If that isn't enough, Richardson volunteers for the Small Business Administration's Service Corps of Retired Executives, helping potential business owners by sharing his expertise.
Every Thursday Richardson visits the hospital patients and inquires about the temperature, taste, appearance and service of hospital food. Any complaints or suggestions are sent to Pat Scott, director of food nutritional services at Cottonwood and Alta View hospitals.
Scott said the job was created especially for the 74-year-old Richardson to take advantage of his expertise in food service. "Everyone out here enjoys him," she said. For his efforts, he was named volunteer of the month for March.
A native of Red Bluff, Calif., Richardson had an ice cream wagon as a teenager, cooked in a lumber camp and, after a stint in the U.S. Navy, was discharged as a chief commissary steward.
One the same day he was discharged from the Navy, he got a job in Folsom State Prison in California as a supervisory cook. He worked his way up the food ladder and became food service director for the California correctional system.

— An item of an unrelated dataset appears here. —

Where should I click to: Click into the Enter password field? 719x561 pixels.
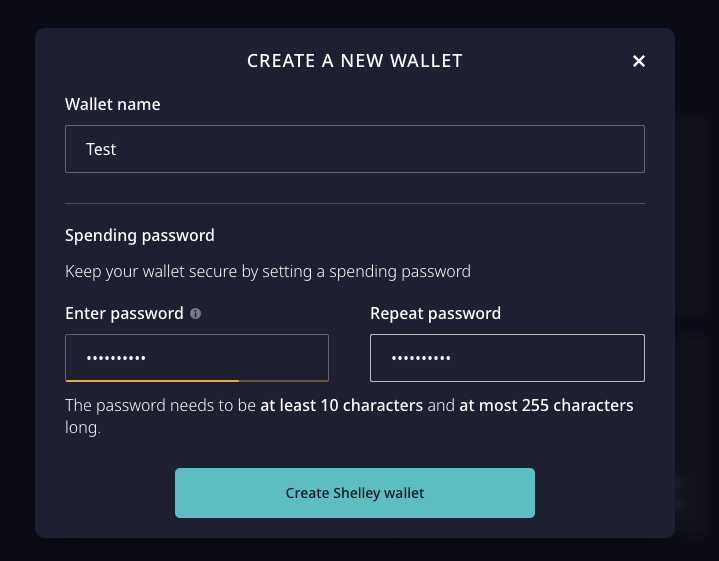tap(197, 358)
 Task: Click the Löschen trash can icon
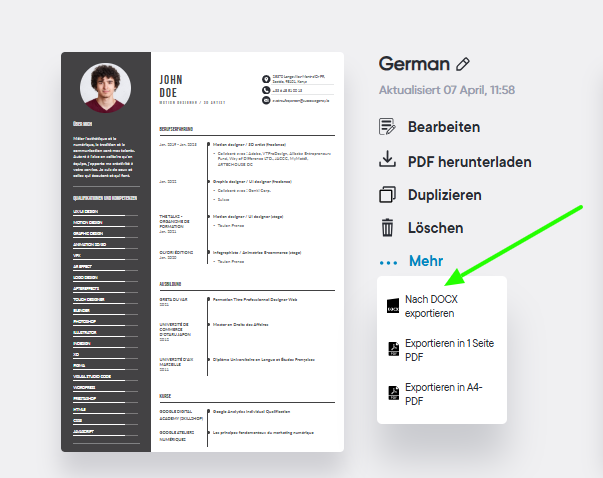tap(387, 227)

In 1953, inmates at the Oregon State Prison rioted over inferior food and Richardson was hired as the food service director to straighten things out. He designed a food-rationing system so that each inmate would get a balanced meal.
A riot at the Utah State Prison in 1957, also over food quality, resulted in two California penal experts being called in from California. They remembered Richardson and suggested that he be hired as food service director. Prison officials agreed, and Richardson held that position until his first retirement in 1981.
He developed two honor camps at the prison and helped more than 300 inmates from the camps get food-related jobs after their release.
Shortly before his retirement, he founded the American Correctional Food Service Association. In less than three years it became a national organization and now has members in 49 states.
He became food service director at the college in 1981 and held that job for nine years until heart surgery forced his second retirement.
Richardson admits that he loved his own cooking so much that he ballooned to 430 pounds and people gave him nicknames like "Fats" and "Fatman." Following stomach surgery and eight bypasses in his heart, Richardson was on a strict diet and, with the help of exercise, now weighs what he terms a "healthy 165."
Four year ago his wife died, and he decided volunteer work was the best way to reduce the pain of that experience.